Arkansas native Tom Butt, a 70-year-old architect, Vietnam veteran, and 41-year resident of Pt. Richmond seeks to replace Gayle McLaughlin, the well-known California Green and leader of the Richmond Progressive Alliance (RPA), who is subject to a two-term limit as mayor.
A liberal Democrat, Butt is not part of the RPA but frequently allies himself with its members on the city council. When RPA first emerged a decade ago, Butt applauded the fact that “a seemingly unlikely group of Greens, Latinos, progressive Democrats, African-Americans, and free spirits” could forge the “first Richmond coalition in memory united over ideals rather than power and personalities.”

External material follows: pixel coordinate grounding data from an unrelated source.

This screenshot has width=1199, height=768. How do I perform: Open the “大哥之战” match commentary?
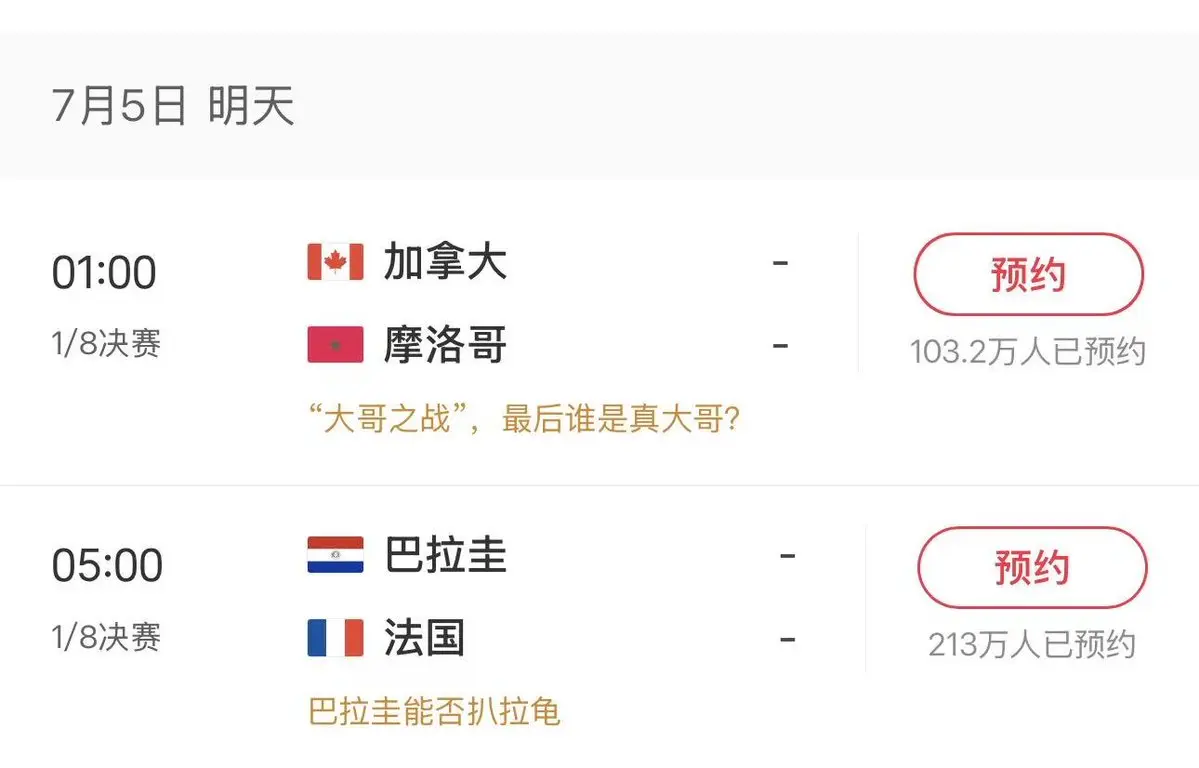(525, 418)
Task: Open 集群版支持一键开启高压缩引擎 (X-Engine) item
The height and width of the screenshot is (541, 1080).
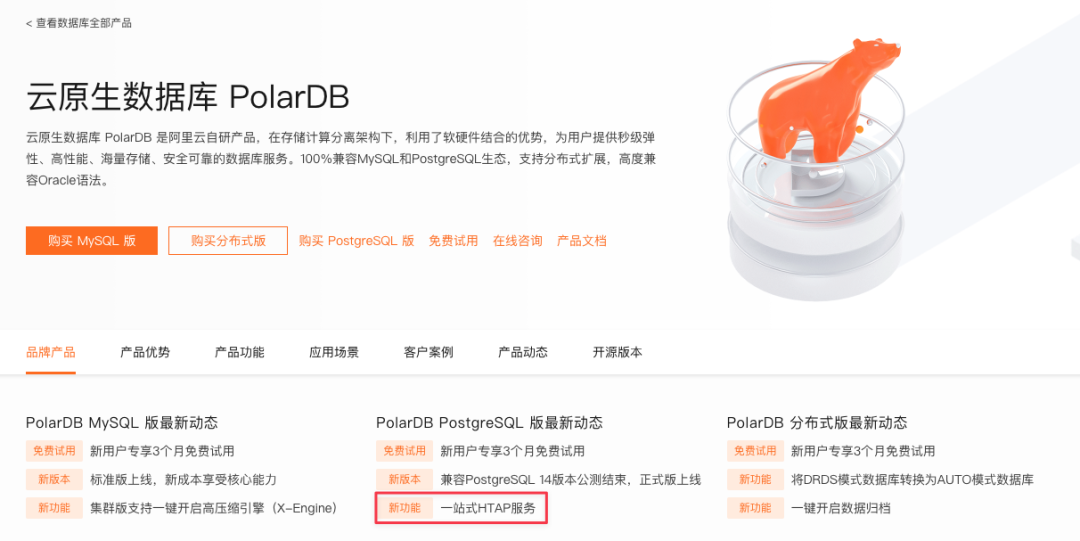Action: coord(214,508)
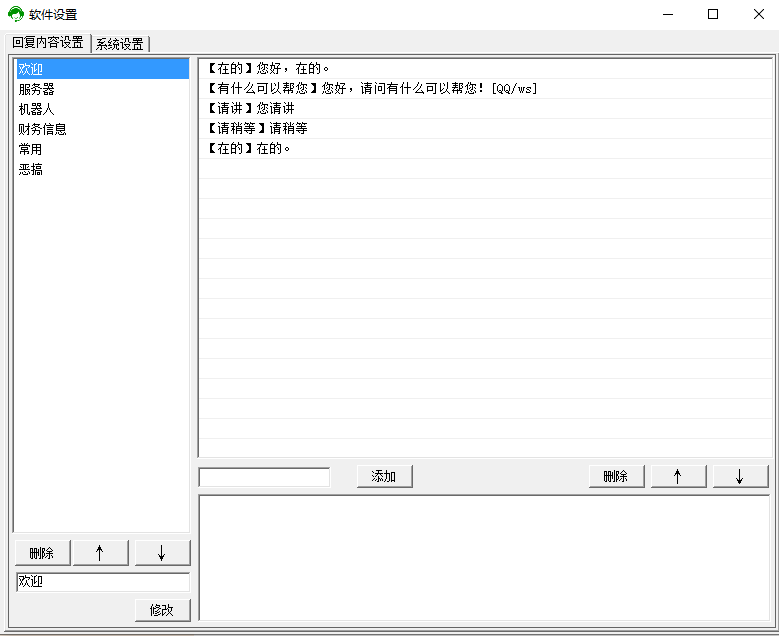Select 恶搞 category in left list
Viewport: 779px width, 636px height.
(x=31, y=169)
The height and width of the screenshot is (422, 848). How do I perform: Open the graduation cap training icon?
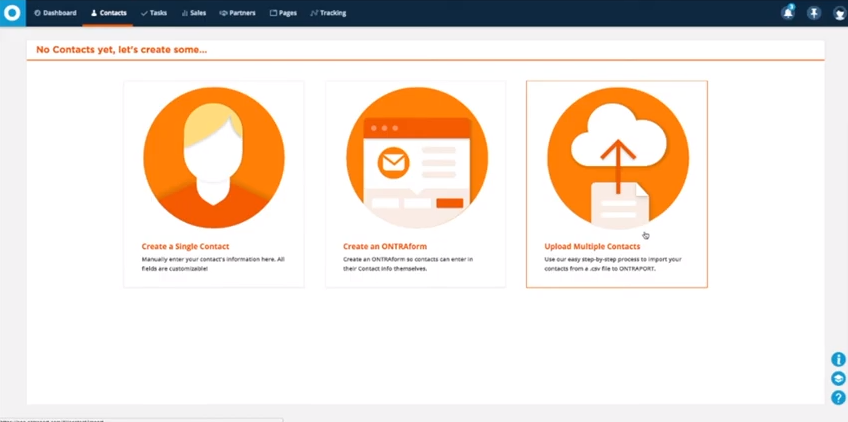click(x=838, y=379)
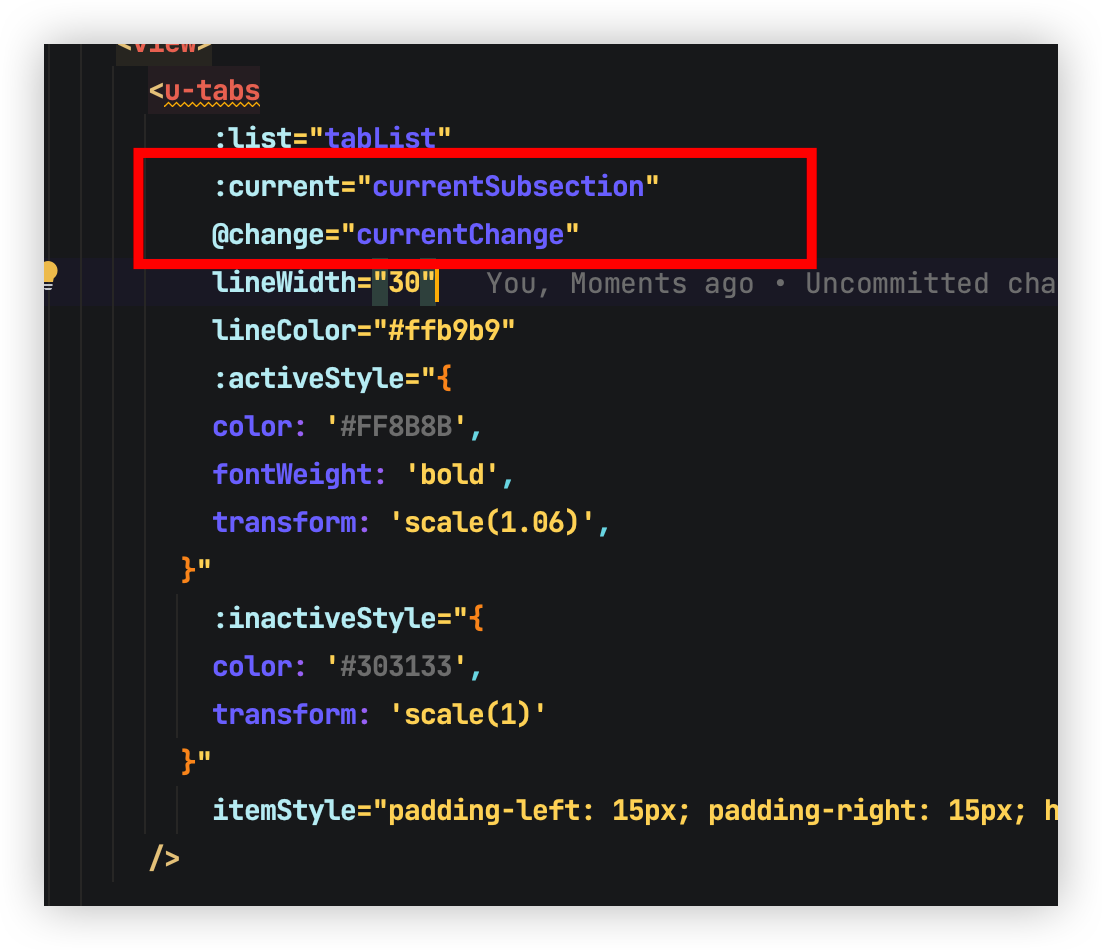
Task: Click the #ffb9b9 color value
Action: [x=443, y=331]
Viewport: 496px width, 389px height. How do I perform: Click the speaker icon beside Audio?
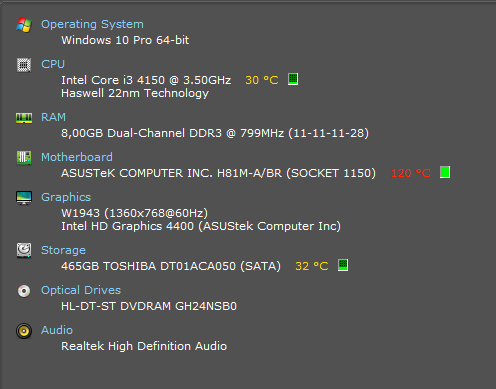click(24, 331)
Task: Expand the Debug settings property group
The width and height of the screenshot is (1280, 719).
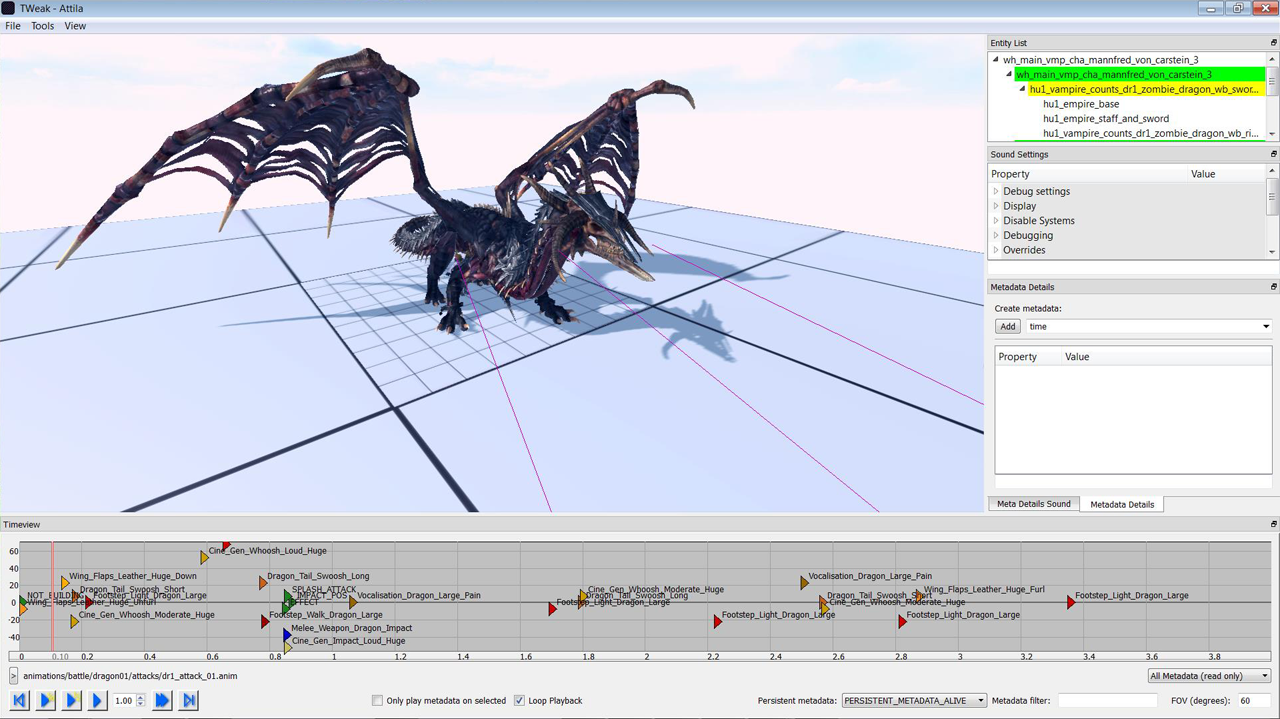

Sadly but necessarily, his last minute entry into the race now has led RPA candidate Mike Parker, a free-spirited socialist and longtime labor activist, to announce his withdrawal from the mayoral contest to avoid a November election scenario in which “the progressive vote would likely be split.”
In Search of Unity
Butt’s sudden decision to run for mayor came eight months after RPA activists, including Parker and McLaughlin, originally urged him to join forces with them, in better-timed fashion. McLaughlin and Vice-Mayor Jovanka Beckles are currently running for two of four Richmond council seats up for grabs this year. A third member of their RPA-backed “Team Richmond” is retired teacher Eduardo Martinez, who was runner-up in the city’s last “non-partisan” council race two years ago.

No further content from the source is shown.